# WORK TO BE COMPLETED:
Output nothing but the lines from the first line of the entries to the line with "Open the trophy", inclusive, exactly as they read.

# DATA SUPPLIED:
· · · · · · ·
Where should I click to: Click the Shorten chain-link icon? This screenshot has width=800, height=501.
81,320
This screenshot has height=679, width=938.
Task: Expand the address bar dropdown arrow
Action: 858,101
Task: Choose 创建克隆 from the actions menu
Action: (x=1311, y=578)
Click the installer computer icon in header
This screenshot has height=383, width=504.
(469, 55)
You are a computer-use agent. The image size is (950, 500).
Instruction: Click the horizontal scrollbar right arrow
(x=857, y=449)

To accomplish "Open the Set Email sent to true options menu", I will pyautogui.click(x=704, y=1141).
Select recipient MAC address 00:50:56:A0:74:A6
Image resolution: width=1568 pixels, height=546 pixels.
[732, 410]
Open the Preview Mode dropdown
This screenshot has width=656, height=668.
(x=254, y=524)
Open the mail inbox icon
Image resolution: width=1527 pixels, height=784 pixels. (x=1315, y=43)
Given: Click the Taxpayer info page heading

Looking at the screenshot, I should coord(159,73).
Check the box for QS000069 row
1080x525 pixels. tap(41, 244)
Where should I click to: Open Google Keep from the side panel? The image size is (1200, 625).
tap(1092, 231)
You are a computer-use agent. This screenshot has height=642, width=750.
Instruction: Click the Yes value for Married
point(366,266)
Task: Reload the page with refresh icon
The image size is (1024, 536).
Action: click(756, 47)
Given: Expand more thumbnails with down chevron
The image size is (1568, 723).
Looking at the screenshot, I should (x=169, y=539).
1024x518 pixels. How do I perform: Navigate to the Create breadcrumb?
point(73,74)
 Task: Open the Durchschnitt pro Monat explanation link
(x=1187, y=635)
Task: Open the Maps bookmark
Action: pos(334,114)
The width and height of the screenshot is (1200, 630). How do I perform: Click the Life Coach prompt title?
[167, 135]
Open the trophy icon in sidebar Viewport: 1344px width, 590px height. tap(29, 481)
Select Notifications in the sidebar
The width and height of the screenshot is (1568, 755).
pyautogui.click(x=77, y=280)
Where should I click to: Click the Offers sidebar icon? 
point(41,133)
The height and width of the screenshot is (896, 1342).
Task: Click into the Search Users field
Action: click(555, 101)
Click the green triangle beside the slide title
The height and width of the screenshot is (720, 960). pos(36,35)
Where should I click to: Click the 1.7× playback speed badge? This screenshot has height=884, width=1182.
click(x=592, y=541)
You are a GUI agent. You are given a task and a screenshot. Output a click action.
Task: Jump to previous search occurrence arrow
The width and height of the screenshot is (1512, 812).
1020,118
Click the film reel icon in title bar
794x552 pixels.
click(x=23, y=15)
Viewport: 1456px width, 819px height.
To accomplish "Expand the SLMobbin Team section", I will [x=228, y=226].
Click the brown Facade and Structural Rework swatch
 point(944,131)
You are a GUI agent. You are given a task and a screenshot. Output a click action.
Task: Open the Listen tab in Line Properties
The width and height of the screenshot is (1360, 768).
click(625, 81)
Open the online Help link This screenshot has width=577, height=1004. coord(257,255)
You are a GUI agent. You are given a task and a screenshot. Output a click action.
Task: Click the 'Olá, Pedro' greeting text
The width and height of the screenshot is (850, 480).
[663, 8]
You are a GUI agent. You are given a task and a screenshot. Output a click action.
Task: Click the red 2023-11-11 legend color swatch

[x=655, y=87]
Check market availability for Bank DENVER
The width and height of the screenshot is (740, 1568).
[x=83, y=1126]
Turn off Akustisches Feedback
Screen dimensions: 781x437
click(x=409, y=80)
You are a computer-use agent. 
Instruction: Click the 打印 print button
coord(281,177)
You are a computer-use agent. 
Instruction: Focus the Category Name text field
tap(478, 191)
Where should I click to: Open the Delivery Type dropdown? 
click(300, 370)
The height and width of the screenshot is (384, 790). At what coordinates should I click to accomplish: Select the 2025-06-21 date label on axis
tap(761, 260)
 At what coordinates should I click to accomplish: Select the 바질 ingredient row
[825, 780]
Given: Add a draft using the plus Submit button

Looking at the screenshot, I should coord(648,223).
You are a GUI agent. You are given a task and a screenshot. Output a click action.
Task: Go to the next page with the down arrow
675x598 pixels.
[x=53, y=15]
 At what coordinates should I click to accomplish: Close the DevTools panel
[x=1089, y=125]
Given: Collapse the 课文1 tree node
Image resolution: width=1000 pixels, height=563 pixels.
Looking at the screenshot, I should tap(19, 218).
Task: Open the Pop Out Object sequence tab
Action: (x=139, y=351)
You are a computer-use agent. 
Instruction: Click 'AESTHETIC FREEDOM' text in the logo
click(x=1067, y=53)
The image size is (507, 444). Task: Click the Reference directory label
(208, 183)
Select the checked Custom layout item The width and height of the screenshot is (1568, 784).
· · · · · · ·
# RESULT OF THIS EXERCISE:
Where should I click to: Click the Shorten chain-link icon? This screenshot has width=800, height=501.
81,320
This screenshot has height=679, width=938.
Task: Expand the address bar dropdown arrow
Action: 858,101
Task: Choose 创建克隆 from the actions menu
Action: (x=1311, y=578)
Click the installer computer icon in header
This screenshot has height=383, width=504.
(469, 55)
You are a computer-use agent. The image size is (950, 500).
Instruction: Click the horizontal scrollbar right arrow
(x=857, y=449)

To accomplish "Open the Set Email sent to true options menu", I will pyautogui.click(x=704, y=1141).
Select recipient MAC address 00:50:56:A0:74:A6
Image resolution: width=1568 pixels, height=546 pixels.
[732, 410]
Open the Preview Mode dropdown
This screenshot has width=656, height=668.
(x=254, y=524)
Open the mail inbox icon
Image resolution: width=1527 pixels, height=784 pixels. (x=1315, y=43)
Given: Click the Taxpayer info page heading

Looking at the screenshot, I should coord(159,73).
Check the box for QS000069 row
1080x525 pixels. tap(41, 244)
Where should I click to: Open Google Keep from the side panel? The image size is (1200, 625).
tap(1092, 231)
You are a computer-use agent. This screenshot has height=642, width=750.
Instruction: Click the Yes value for Married
point(366,266)
Task: Reload the page with refresh icon
The image size is (1024, 536).
Action: click(756, 47)
Given: Expand more thumbnails with down chevron
The image size is (1568, 723).
Looking at the screenshot, I should (x=169, y=539).
1024x518 pixels. How do I perform: Navigate to the Create breadcrumb?
point(73,74)
 Task: Open the Durchschnitt pro Monat explanation link
(x=1187, y=635)
Task: Open the Maps bookmark
Action: pos(334,114)
The width and height of the screenshot is (1200, 630). How do I perform: Click the Life Coach prompt title?
[167, 135]
Open the trophy icon in sidebar Viewport: 1344px width, 590px height. tap(29, 481)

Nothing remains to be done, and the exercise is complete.